Related papers: Explaining the physics of transfer learning a data-driven subgrid-scale closure to a different turbulent flow

Explaining the physics of transfer learning a data-driven subgrid-scale closure to a different turbulent flow

URL: http://arxiv.org/abs/2206.03198v1
Date: Tue, 7 Jun 2022 11:42:29 GMT
Title: Explaining the physics of transfer learning a data-driven subgrid-scale closure to a different turbulent flow
Authors: Adam Subel, Yifei Guan, Ashesh Chattopadhyay, Pedram Hassanzadeh
Abstract summary: Transfer learning (TL) is becoming a powerful tool in scientific applications of neural networks (NNs) In TL, selected layers of a NN, already trained for a base system, are re-trained using a small dataset from a target system. We present novel analyses and a new framework to address (1)-(2) for a broad range of multi-scale, nonlinear systems.
Score: 0.0
License: http://creativecommons.org/licenses/by/4.0/
Abstract: Transfer learning (TL) is becoming a powerful tool in scientific applications of neural networks (NNs), such as weather/climate prediction and turbulence modeling. TL enables out-of-distribution generalization (e.g., extrapolation in parameters) and effective blending of disparate training sets (e.g., simulations and observations). In TL, selected layers of a NN, already trained for a base system, are re-trained using a small dataset from a target system. For effective TL, we need to know 1) what are the best layers to re-train? and 2) what physics are learned during TL? Here, we present novel analyses and a new framework to address (1)-(2) for a broad range of multi-scale, nonlinear systems.
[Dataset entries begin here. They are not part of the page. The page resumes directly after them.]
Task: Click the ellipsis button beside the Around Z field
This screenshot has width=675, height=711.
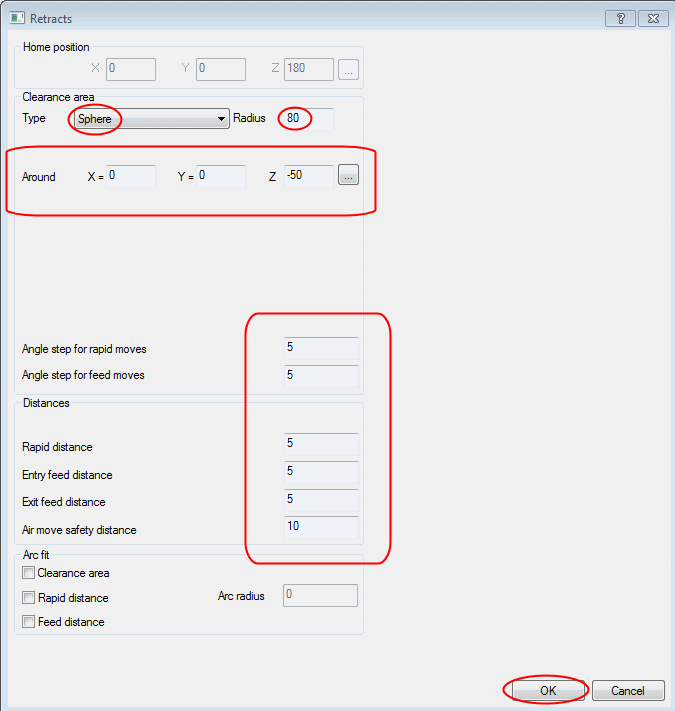Action: (348, 177)
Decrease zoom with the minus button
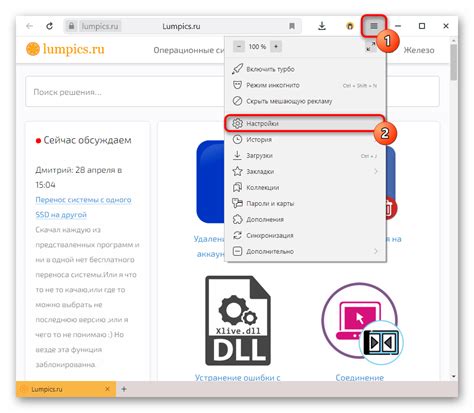474x413 pixels. [x=239, y=47]
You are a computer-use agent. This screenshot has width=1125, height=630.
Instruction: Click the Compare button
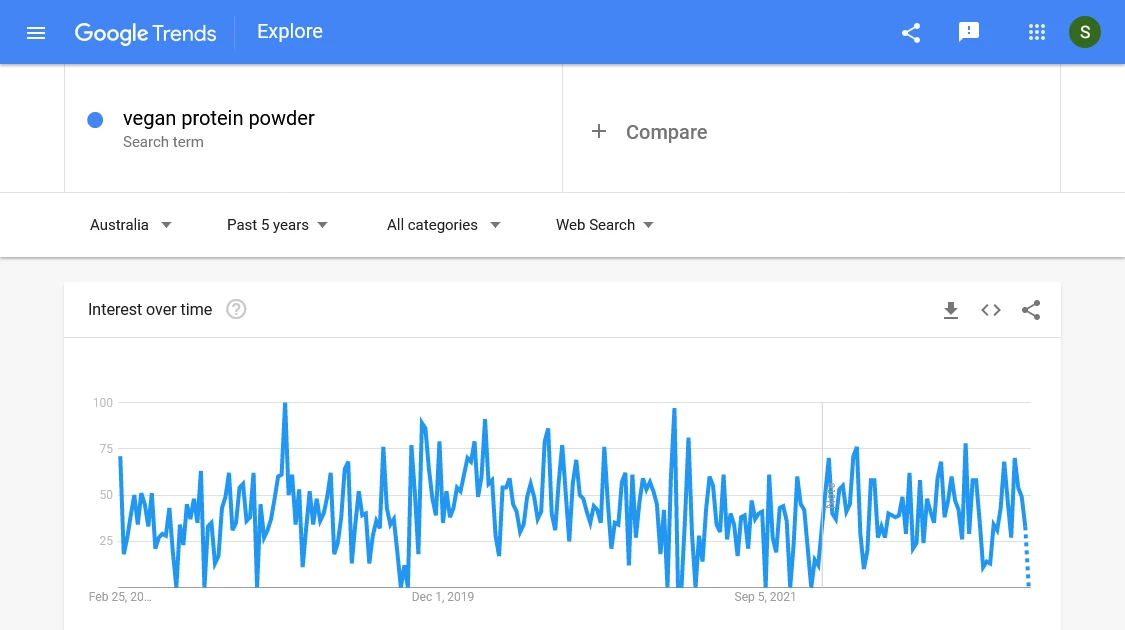click(x=666, y=132)
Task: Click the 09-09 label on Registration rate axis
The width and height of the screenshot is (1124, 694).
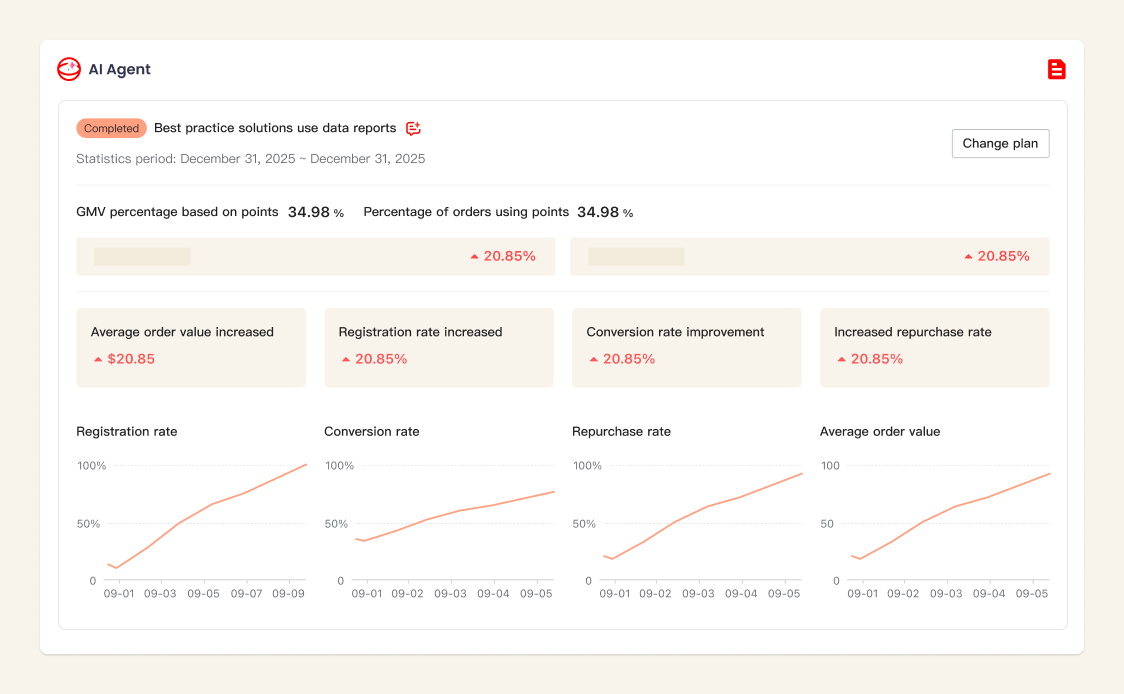Action: pos(288,593)
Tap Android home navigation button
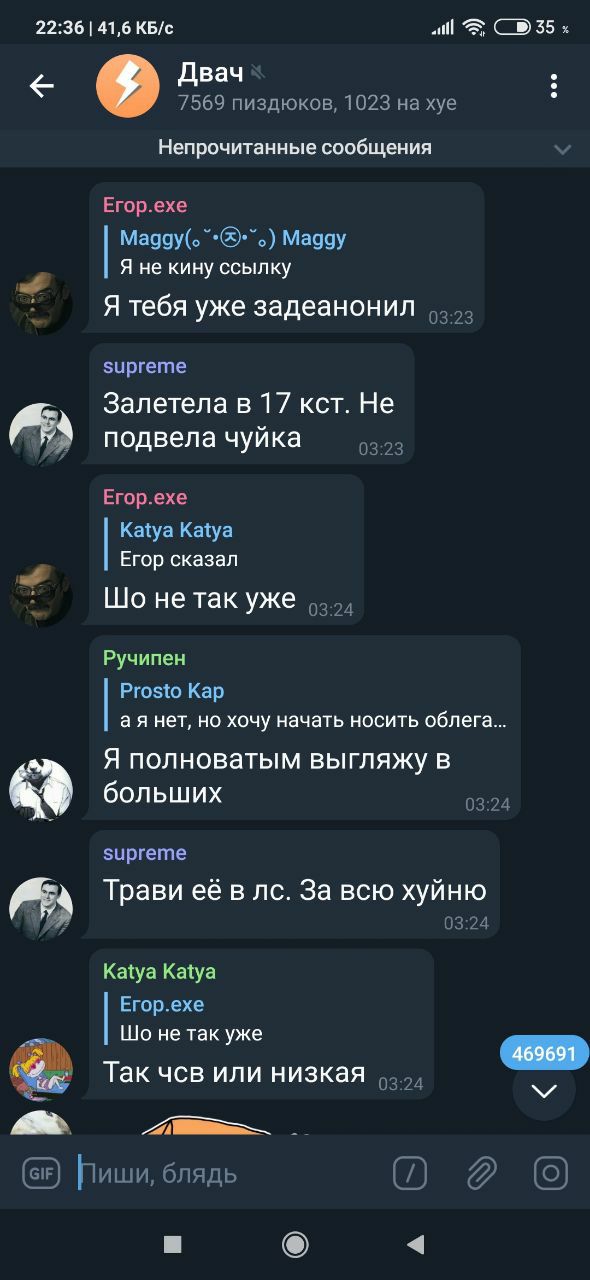Viewport: 590px width, 1280px height. pos(295,1244)
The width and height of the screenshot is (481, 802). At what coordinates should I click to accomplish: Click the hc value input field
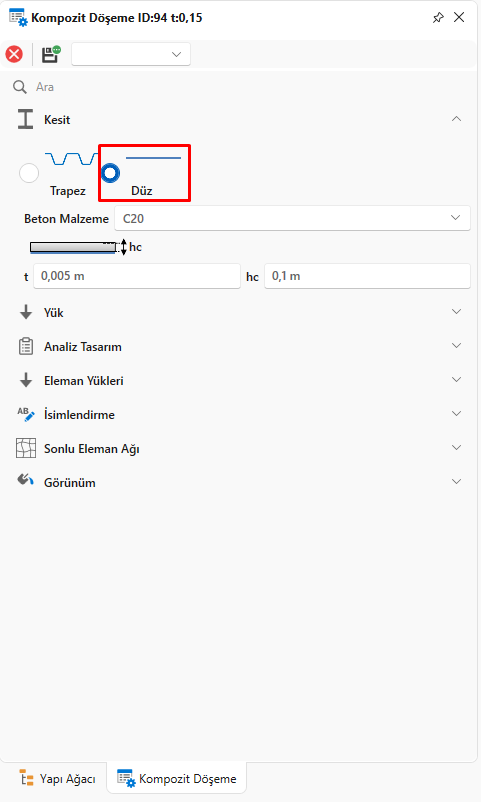click(367, 276)
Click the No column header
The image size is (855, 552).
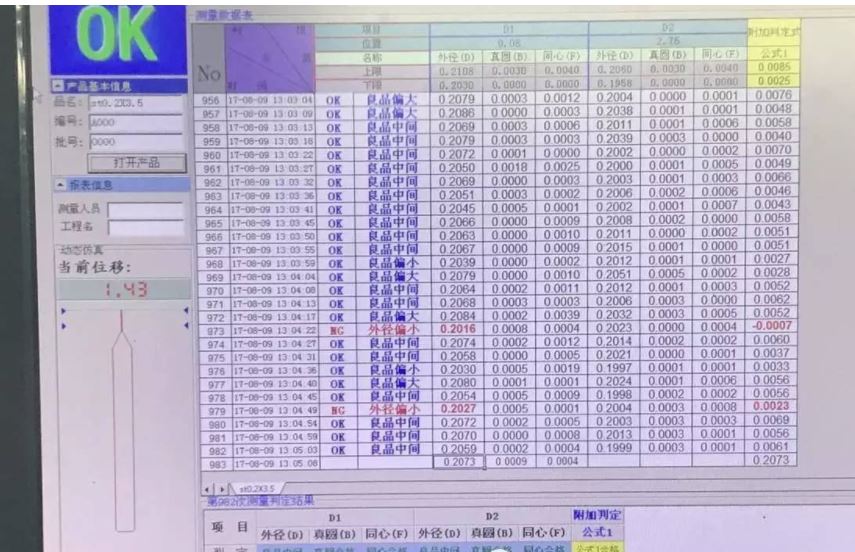[x=209, y=73]
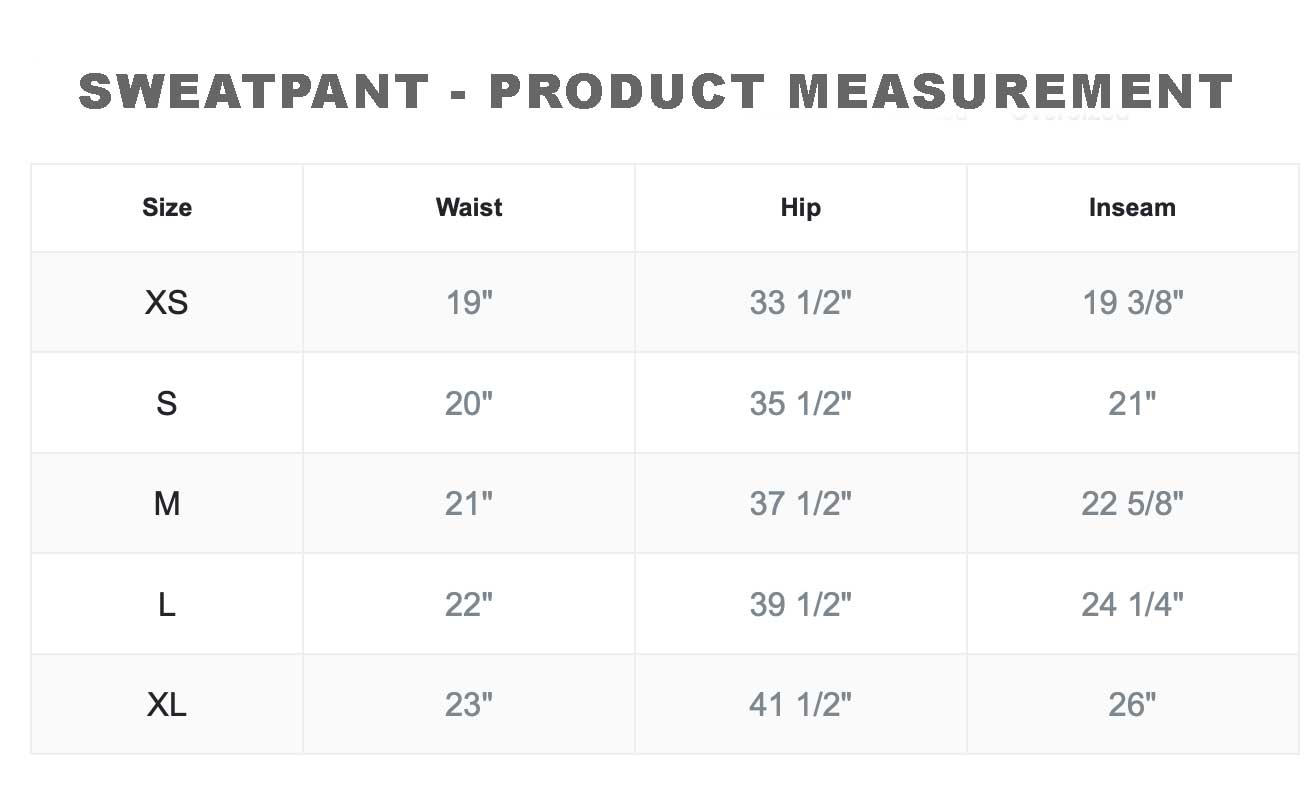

Our approach combines spectral analyses of the systems' data with spectral analyses of convolutional NN's activations and kernels, explaining the inner-workings of TL in terms of the system's nonlinear physics. Using subgrid-scale modeling of several setups of 2D turbulence as test cases, we show that the learned kernels are combinations of low-, band-, and high-pass filters, and that TL learns new filters whose nature is consistent with the spectral differences of base and target systems. We also find the shallowest layers are the best to re-train in these cases, which is against the common wisdom guiding TL in machine learning literature. Our framework identifies the best layer(s) to re-train beforehand, based on physics and NN theory. Together, these analyses explain the physics learned in TL and provide a framework to guide TL for wide-ranging applications in science and engineering, such as climate change modeling.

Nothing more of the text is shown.